▶ [ИСХОДНЫЙ ТЕКСТ]
###
Смекни!
smekni.com

Русско-французский билингвизм в языковой культуре российских дворян первой половины XIX века (стр. 19 из 33)

1. Милостивый государь

Александр Христофорович

Искренне сожалея, что желания мои не могут быть исполнены, с благоговением приемлю решение государя императора и приношу сердечную благодарность Вашему превосходительству за снисходительное Ваше обо мне ходатайство.

Так как следующие 6 или 7 месяцев остаюсь я вероятно в бездействии, то желал бы я провести сие время в Париже, что, может быть, в последствии мне уже не удастся. Если Ваше превосходительство соизволите мне испросить от государя сие драгоценное дозволение, то вы мне сделаете новое, истинное благодеяние.

Пользуясь сим последним случаем, дабы испросить от Вашего превосходительства подтверждения данного мне Вами на словах позволения: вновь издать раз уже напечатанные стихотворения мои.

Вновь поручая судьбу мою великодушному Вашему ходатайству, с глубочайшим почтением, совершенной преданностию и сердечной благодарностию, честь имею быть

милостивый государь

Вашего превосходительства

С.П.б. 1828 всепокорнейший слуга.

21 апреля Александр Пушкин.

[Пушкин, Т.14, 11].

2. Mon general,

M'etant presente ehez Votre Excellence et n'ayant pas eu le bonheur de la trouver

ehez elle, je prends la liberte de lui adresser la demande qu'elle m'apermise de lui faire.

Tandis que je ne suis encore ni marie, ni attache au service, j'aurais desire faire un voyage soit en France, soit en Italie. Cependant s'il ne me l'etait pas accorde, je demanderais la grace de visiter la Chine avec la missione qui va s'y rendre.
###
▶ [ИСХОДНЫЕ ДАННЫЕ]
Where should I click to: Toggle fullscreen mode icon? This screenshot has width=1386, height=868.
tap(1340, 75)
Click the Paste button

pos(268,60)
###
▶ [УСЛОВИЕ ЗАДАНИЯ] Выпишите из исходного текста без изменений фрагмент, который начинается словами «Искренне сожалея, что» и заканчивается словами «новое, истинное благодеяние.».

▶ [ОБРАЗЕЦ ОТВЕТА]
Искренне сожалея, что желания мои не могут быть исполнены, с благоговением приемлю решение государя императора и приношу сердечную благодарность Вашему превосходительству за снисходительное Ваше обо мне ходатайство.

Так как следующие 6 или 7 месяцев остаюсь я вероятно в бездействии, то желал бы я провести сие время в Париже, что, может быть, в последствии мне уже не удастся. Если Ваше превосходительство соизволите мне испросить от государя сие драгоценное дозволение, то вы мне сделаете новое, истинное благодеяние.